→ **EXERCISE BRIEF**
Exact copies of the lines from the one with "The height and" through the last line of the entries, and no pictures, make up the answer.
....
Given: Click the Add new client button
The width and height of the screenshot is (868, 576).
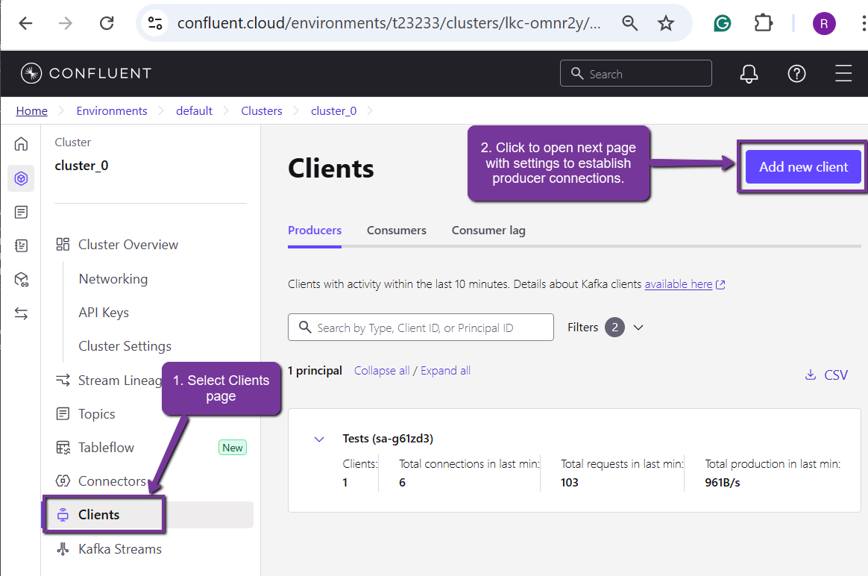Looking at the screenshot, I should pyautogui.click(x=803, y=167).
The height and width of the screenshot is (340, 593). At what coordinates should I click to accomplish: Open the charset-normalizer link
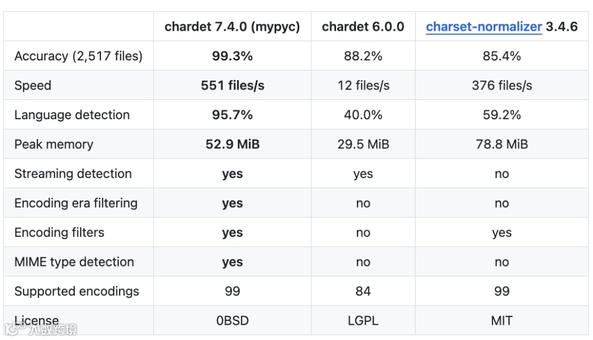click(x=484, y=27)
....
→ **THE COMPLETED TASK**
The height and width of the screenshot is (340, 593). At what coordinates should I click to accomplish: Open the charset-normalizer link
click(x=484, y=27)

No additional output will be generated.